Live Better

Healthy mum, healthy baby

A new resource provides a wealth of information on healthy weight gain and pregnancy.

Seventy-four per cent of women gain more weight during pregnancy than the Institute of Medicine guidelines suggest is healthy, a statistic that concerns Australian dietitian and author Melanie McGrice. Her recent book, ‘The Pregnancy Weight Plan,’ goes to the heart of this issue, exploring healthy weight and pregnancy from conception, throughout pregnancy and postnatal. Structured in these stages, her book offers detailed nutritional advice, meal plans, exercise tips and scientifically proven methods advising how to gain the right amount of weight safely during pregnancy. Examining the weight-related causes of infertility through to the impact excess weight gain has on mum and baby, Melanie’s practical book is a valuable resource for expectant women and those thinking about becoming pregnant.
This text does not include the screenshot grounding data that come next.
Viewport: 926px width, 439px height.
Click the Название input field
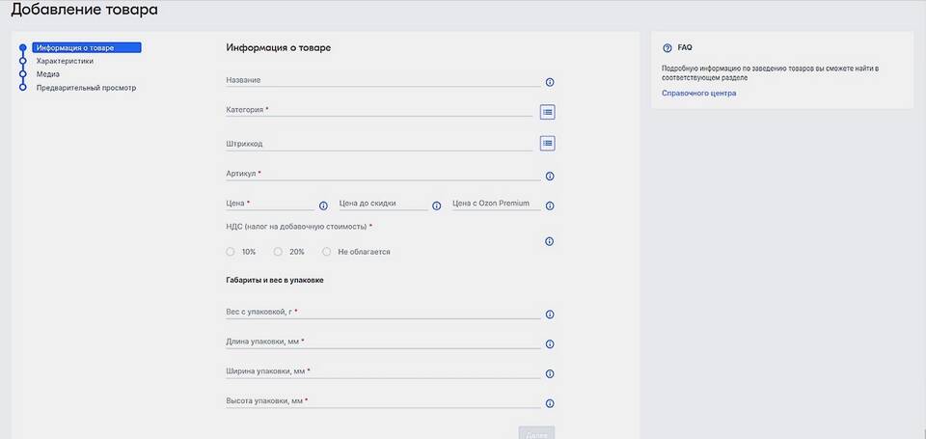382,81
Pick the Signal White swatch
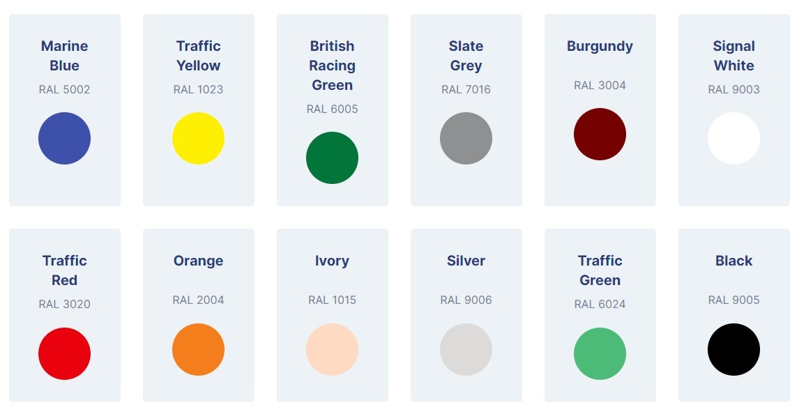Image resolution: width=806 pixels, height=414 pixels. coord(733,138)
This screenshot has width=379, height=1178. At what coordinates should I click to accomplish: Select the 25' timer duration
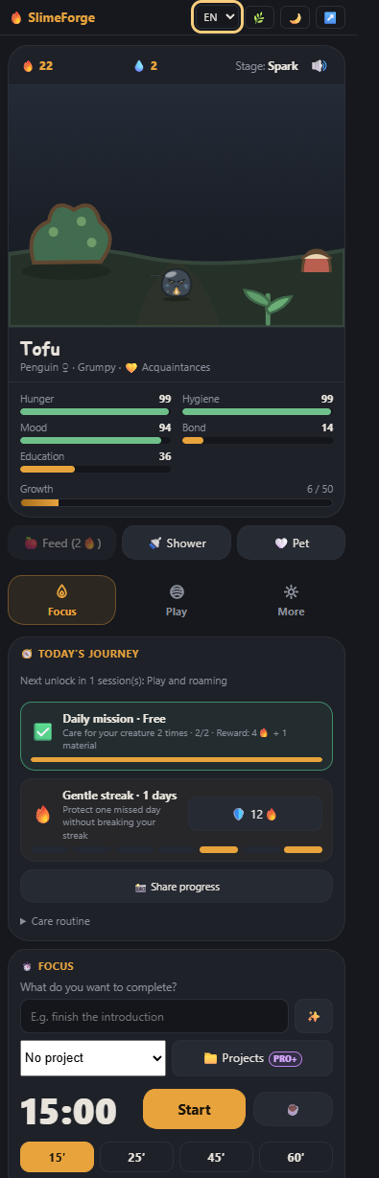pos(138,1157)
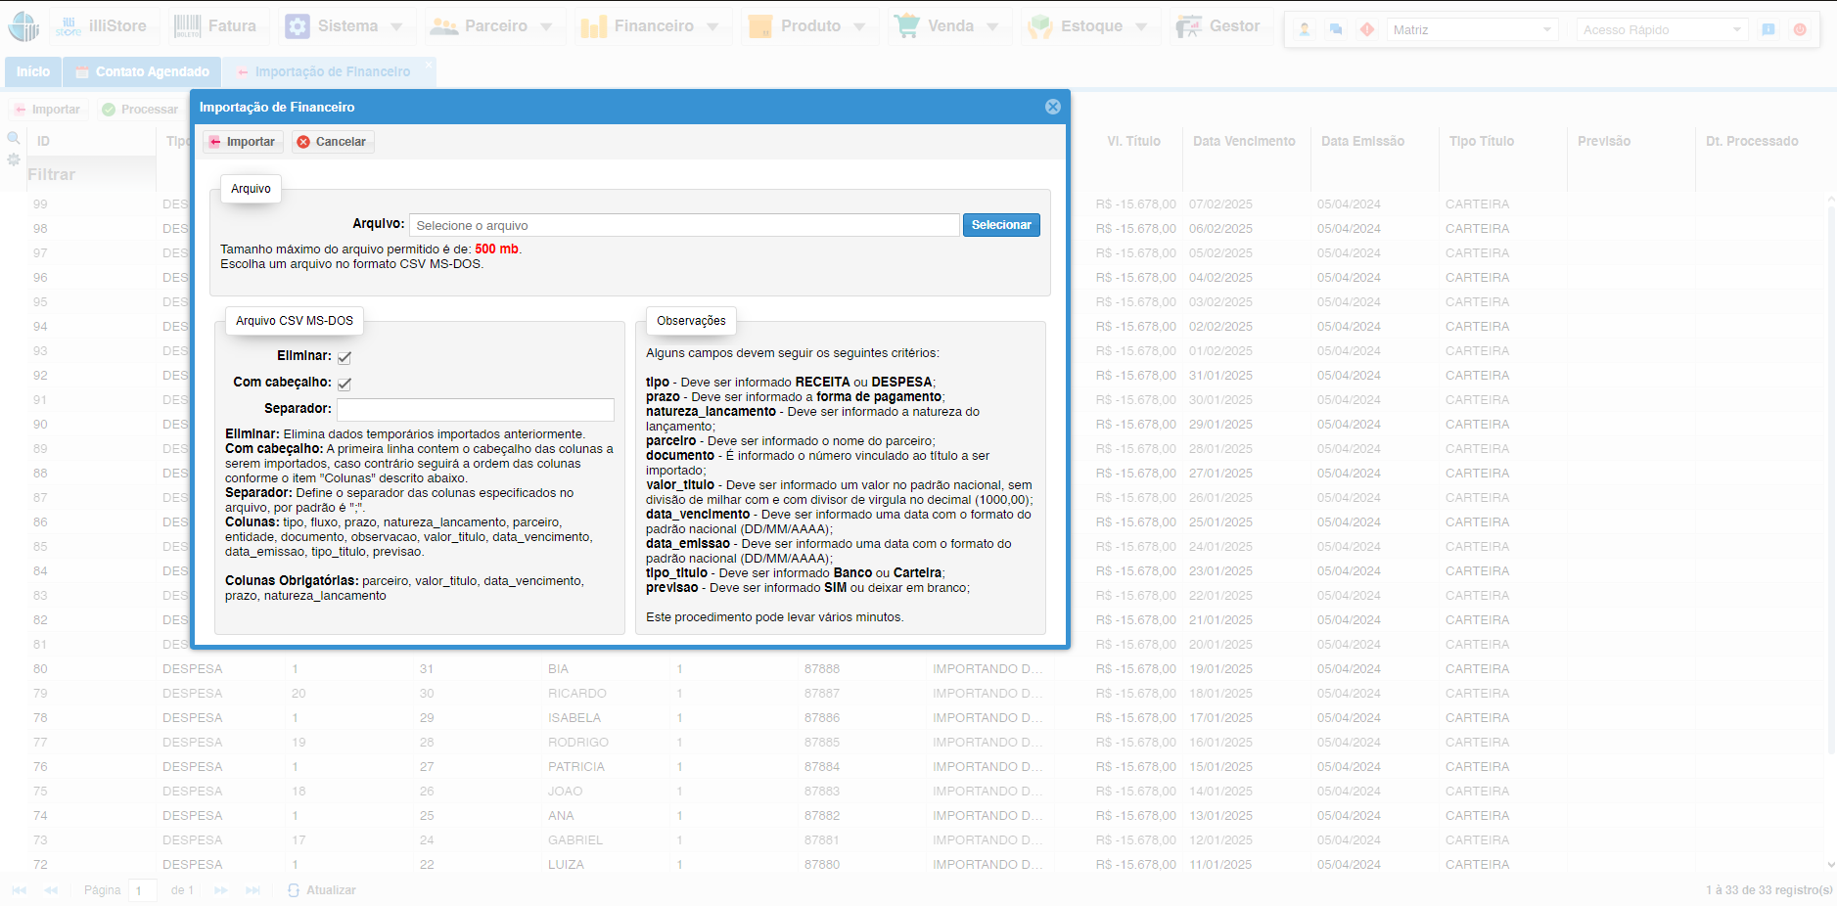Click the Importar button in the dialog
The image size is (1837, 906).
243,142
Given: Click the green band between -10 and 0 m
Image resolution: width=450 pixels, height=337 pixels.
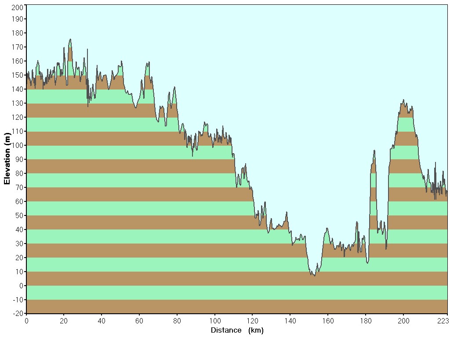Looking at the screenshot, I should (x=237, y=293).
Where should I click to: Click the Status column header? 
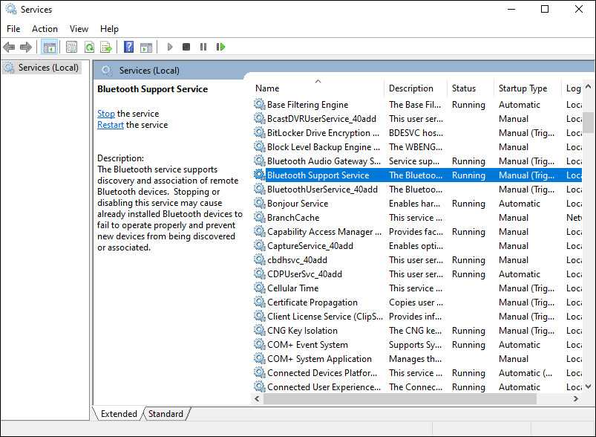click(x=464, y=88)
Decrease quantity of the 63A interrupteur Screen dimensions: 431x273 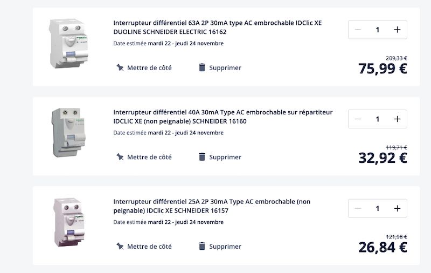tap(358, 30)
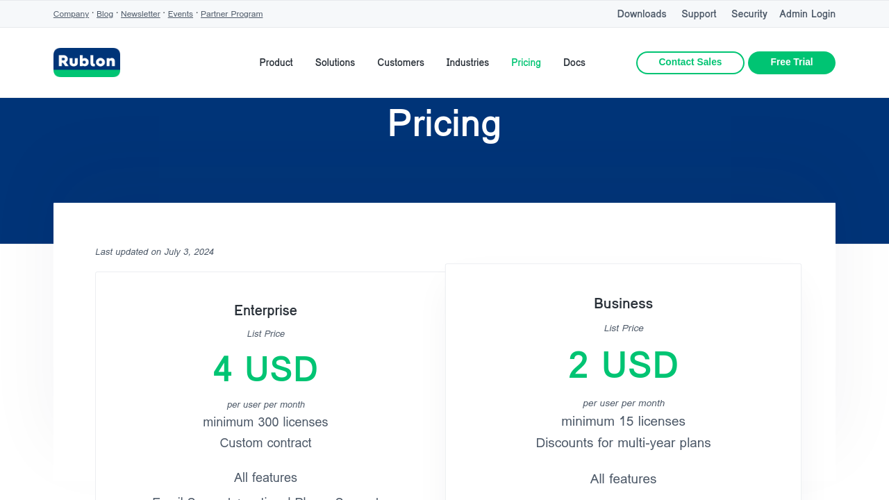889x500 pixels.
Task: Open the Solutions menu
Action: pyautogui.click(x=335, y=63)
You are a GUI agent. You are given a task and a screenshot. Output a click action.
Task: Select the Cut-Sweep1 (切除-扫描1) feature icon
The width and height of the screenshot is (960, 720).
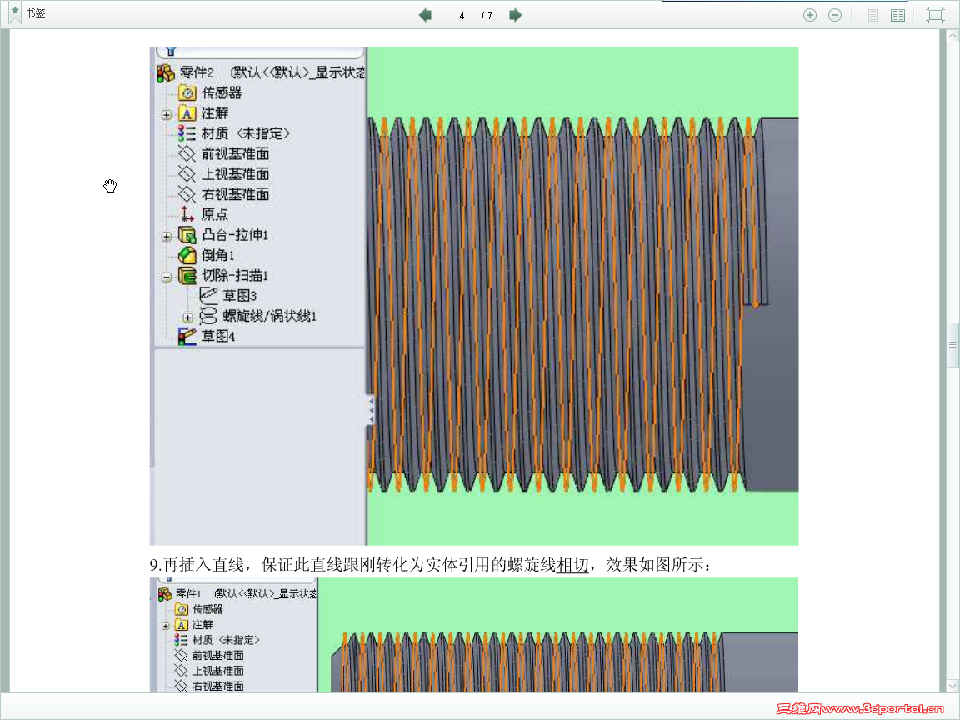coord(188,276)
Melanie’s idea for ‘The Pregnany Weight Plan’ came about after working as a dietitian for over ten years and repeatedly hearing women say they had struggled with their weight after the birth of their first baby. As Melanie explains, “many women think that once they have had their baby or start breastfeeding, the excess weight will just fall off, but it doesn’t always happen. You can’t rely on that. Prevention is much better than cure.” Empowering women by providing them with the information to attain realistic and achievable weight management, Melanie hopes her advice will ultimately help women deliver healthy babies.

Excess weight gained during pregnancy can have a significant effect on pregnant women and the health of their babies, a fact Melanie has found some of her clients are unaware of. “The reality is that when someone is overweight during pregnancy, the risks for both them and their baby significantly increase,” she explains. Increased risks of miscarriage, the likelihood of the mother becoming obese later in life, gestational diabetes and childhood obesity are all linked to excess weight and, as the book outlines, what you do during pregnancy really impacts on not only your health but the health of your child. As Melanie outlines, “even if women are a healthy weight before pregnancy, by putting on too much weight during pregnancy you can increase the risk of your baby developing childhood obesity”.

Looking at how much weight gain is safe, Melanie writes that there are guidelines based on Body Mass Index (BMI) but it is very individual and dependent on many factors. These include your weight before conception, the temperature, the number of babies you are having, your diet and the size of your baby. Women in a healthy BMI category (18.5 – 25) should aim to gain approximately 11.5-16kgs by the end of their pregnancy. As well as looking at the approximate recommended weight gain for women in higher BMI categories, Melanie also examines the risks of being underweight during pregnancy and ensuring the baby has enough kilojoules to grow to a healthy weight for delivery.

Today pregnant women are very focused on the foods they should steer clear of for fear of listeria, however Melanie points out that forgoing fresh food and opting for ‘cleaner, packaged’ junk food is not the answer. “Making sure you are meeting the five core food groups – low fat dairy, lean meat or meat alternatives, wholegrains, fruits and vegetables is so important,” she says. Even pregnancy multivitamins, while providing some nutritional requirements, can’t be relied upon alone to meet the requirements of pregnancy.

Advocating that women visit a dietitian at least once during their pregnancy, to ensure they are meeting all of their nutritional requirements, is a strong message of Melanie’s and one she hopes readers will take away from her book. She also believes women need to start visualising a meal plan as something very different to a diet. “Just because it’s recommended that women don’t diet during pregnancy doesn’t mean you can’t have a meal plan and an exercise plan,” Melanie shares.

With this idea of planning at the very core of ‘The Pregnancy Weight Plan,’ it’s sensible advice and offers a way of managing intake and ensuring women are meeting all of their recommended requirements for a safe, healthy pregnancy.